Work to complete:
1. Summarize the piece about the Jail Guitar Doors broadcast in two sentences.
2. Answer these from the piece about the Jail Guitar Doors broadcast:
(a) Which channel showed the concert?
(b) Which performer can't the writer's wife stand?
(c) Who did the writer hang with at a tiny table while eating pizza?
3. Extend the piece about the Jail Guitar Doors broadcast, starting after its final sentence.

Text provided:
*****

So Channel 36 is showing a gig from the John Anson Ford Theatre here in Hollywood–something called Jail Guitar Doors–and there’s all these bands and they don’t give any of their names. There were two rock bands I liked, then this Jackson Browne kinda deal that was, um, a little rough in the playing and harmony thing, and I’m telling my wife there’s some band here trying to sound like Jackson Browne–she can’t stand Jackson Browne–and suddenly they really did sound like Jackson Browne and no wonder, it was Jackson Browne, the real one, not the wanna be, running on empty, and I guess that was David Lindley. Then it was another act. No idea who. The crowd was up on their feet, following orders, and seeming to dig it. I was kinda uhhh but they jammed some on one tune which was cool. Still no hint who anybody is. They’re mostly young. I also don’t know what Jail Guitar Doors is, aside from a Clash b-side.

It just occurred to me that when I was at the LA Weekly I would have known who all these people were. They’d have this press thing, we’d all go, meet the promoters, a few musicians, be mugged by ill-clad samba dancers (well, that happened once), get a tour of the joint, be fed little finger things and drink lots of wine. One of those events where you’re just some bum on Cahuenga until you pull in and your name is on the list and you’re somebody and hanging with Lee Solters at a tiny table and eating pizza. Lee Solters, baby. One degree from Frank Sinatra. Hollywood. I said I’d tell that story some day and I just did. Ya know, the music press lives for this kinda shit. Free food, wine, samba dancers, people kissing your ass. And I always liked that event, but I had to be so nice back then. Not anymore. The less you get invited, the meaner you can be.

*****

Raw data:
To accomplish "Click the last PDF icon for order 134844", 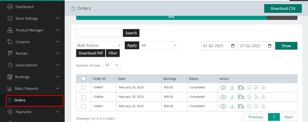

*****

Per-task answers:
1. While watching a Channel 36 broadcast of a Jail Guitar Doors concert at the John Anson Ford Theatre, the writer couldn't identify most of the acts, though one of them turned out to be the real Jackson Browne. The writer recalls knowing everyone back at the LA Weekly through press events with free food, wine, and Lee Solters, and notes that the less you get invited, the meaner you can be.

2.
(a) Channel 36
(b) Jackson Browne
(c) Lee Solters

3.
Uh oh, all the musicians are on stage doing a Kiss song. I wanna rock’n’roll all night and party every day. This is where I would have left, pulled out onto Cahuenga and been a bum again.

rear view

Those same samba dancers. Or three of them were, anyway. And maybe mugged is an exaggeration. This is from the Queen Mary, though. I was at this event. The table was right about where the photographer is standing. It was a tough gig. I was with a lady who was wearing about as much as these girls were. Weird things happen to jazz critics.